DII sold equities worth over $1 billion in the last eight sessions

Mumbai Domestic institutional investors (DIIs) have sold equities worth a net $1.26 billion in the past eight sessions after being net buyers of the asset class in the past seven months.

Data from the National Stock Exchange (NSE) showed that from October 8 to October 20, DIIs were sold 9,427.82 crore or $1.26 billion in Indian shares, after net purchases of more than Rs. 56,626.66 crore between March and September 2021. So far they have sold Indian shares in October 6,414.66 crores. This is despite India’s benchmark Sensex and Nifty indices hitting record highs every day between October 1 and 18. The Sensex rose 5.5% or 3,235 points while the Nifty gained 5.4% or 945 points during this period.

Analysts said domestic investors are worried as valuations of many stocks have reached unrealistic levels due to sharp rally in equity markets. “DIIs are worried about costly valuations amid rising inflationary pressures in the economy, which has started impacting margins of companies. The continued selling of DII can also be attributed to profit-booking after a strong rally, which has boosted the valuations of the market.

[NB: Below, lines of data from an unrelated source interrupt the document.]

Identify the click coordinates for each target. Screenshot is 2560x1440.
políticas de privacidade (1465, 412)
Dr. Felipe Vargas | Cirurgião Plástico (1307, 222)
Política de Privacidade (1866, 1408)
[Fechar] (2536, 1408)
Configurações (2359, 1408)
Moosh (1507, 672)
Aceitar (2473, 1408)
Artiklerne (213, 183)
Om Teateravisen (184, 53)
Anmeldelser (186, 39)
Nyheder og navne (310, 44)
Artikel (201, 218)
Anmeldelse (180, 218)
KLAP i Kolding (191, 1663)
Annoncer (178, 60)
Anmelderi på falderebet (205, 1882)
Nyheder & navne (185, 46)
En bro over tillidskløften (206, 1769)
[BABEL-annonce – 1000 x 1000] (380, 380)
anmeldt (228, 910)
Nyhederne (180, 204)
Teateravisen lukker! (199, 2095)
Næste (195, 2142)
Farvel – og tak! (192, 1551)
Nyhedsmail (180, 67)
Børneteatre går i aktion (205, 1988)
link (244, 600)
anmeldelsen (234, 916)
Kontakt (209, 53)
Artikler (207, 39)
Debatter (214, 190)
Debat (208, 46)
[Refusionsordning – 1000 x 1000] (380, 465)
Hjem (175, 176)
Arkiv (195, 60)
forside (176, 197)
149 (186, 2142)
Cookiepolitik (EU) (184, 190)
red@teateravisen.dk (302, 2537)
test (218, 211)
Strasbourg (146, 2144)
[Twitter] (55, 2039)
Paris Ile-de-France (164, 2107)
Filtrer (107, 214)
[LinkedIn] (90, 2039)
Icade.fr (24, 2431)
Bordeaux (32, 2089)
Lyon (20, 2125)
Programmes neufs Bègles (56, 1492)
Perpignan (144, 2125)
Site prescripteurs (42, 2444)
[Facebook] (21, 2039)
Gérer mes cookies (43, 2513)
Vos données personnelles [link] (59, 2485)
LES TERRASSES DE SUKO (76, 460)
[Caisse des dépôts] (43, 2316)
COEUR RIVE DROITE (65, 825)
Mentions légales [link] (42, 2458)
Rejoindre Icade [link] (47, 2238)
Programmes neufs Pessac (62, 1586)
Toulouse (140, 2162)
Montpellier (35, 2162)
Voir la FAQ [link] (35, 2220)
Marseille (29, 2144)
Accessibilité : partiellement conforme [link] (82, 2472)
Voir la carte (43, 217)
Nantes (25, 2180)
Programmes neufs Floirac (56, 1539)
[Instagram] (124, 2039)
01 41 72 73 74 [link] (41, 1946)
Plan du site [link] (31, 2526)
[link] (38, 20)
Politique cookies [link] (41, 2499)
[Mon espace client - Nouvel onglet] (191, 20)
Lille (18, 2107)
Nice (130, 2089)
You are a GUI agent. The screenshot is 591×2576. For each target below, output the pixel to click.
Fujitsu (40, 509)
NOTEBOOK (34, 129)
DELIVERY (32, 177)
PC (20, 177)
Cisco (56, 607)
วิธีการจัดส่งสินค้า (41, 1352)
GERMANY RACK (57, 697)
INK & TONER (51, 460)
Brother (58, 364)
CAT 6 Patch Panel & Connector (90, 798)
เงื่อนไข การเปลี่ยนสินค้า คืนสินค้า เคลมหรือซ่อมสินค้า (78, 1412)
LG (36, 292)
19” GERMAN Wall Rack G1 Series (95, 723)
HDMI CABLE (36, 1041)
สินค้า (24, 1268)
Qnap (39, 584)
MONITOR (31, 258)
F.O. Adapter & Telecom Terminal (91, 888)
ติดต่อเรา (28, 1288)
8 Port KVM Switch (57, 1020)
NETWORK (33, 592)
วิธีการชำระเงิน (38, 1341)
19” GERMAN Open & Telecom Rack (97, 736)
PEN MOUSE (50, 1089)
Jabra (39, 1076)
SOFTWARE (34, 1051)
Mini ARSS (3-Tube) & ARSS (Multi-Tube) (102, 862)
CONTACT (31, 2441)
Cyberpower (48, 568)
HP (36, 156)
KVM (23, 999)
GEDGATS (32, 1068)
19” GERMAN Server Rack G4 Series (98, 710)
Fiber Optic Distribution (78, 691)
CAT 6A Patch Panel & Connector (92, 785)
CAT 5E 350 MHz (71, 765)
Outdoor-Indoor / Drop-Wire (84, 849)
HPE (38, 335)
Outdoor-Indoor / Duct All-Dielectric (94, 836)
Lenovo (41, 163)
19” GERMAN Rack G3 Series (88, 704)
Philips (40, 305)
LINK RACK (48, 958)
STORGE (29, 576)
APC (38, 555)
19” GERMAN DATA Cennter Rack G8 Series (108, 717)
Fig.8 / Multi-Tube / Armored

If stocks are available at fair valuations, DIIs now prefer to hold cash for re-entry, said Satish Kumar, Research Analyst, Choice Broking.

A recent UBS report downgraded Indian equities citing valuation gap with ASEAN markets. Describing India as “extremely expensive”, the UBS report said India’s relative valuation for ASEAN looks “too broad to justify” the two regions with similar growth dynamics and sometimes perceived macro vulnerabilities.

“It is no hidden fact that the market and some stocks/sectors are trading with sky-high valuations like never before. Today is the second day of market decline and we are definitely seeing some fear down the road. Is it DII selling or fear of overvaluation? It is too early to say or draw conclusions. We are always bullish about India.

Analysts said global cues such as bond yields, crude oil, energy and other commodity prices continued to rise and inflation was still a cause for concern, while the macro numbers were not encouraging. Oil prices are up 30% from August lows and multi-year highs. Analysts say that since India is a net oil importer, whose demand is inelastic and imports 84% ​​of its oil requirements, any sustained rise in global oil prices could harm the economy through widening deficits, high inflation and a weak currency. There is a negative setback.

Jigar Trivedi, Research Analyst at Anand Rathi Shares and Stock Brokers, said, “The talk of stagflation comes back after the world’s two largest economies, the US and China, on Monday posted weaker than expected industrial production figures for September. Has been.”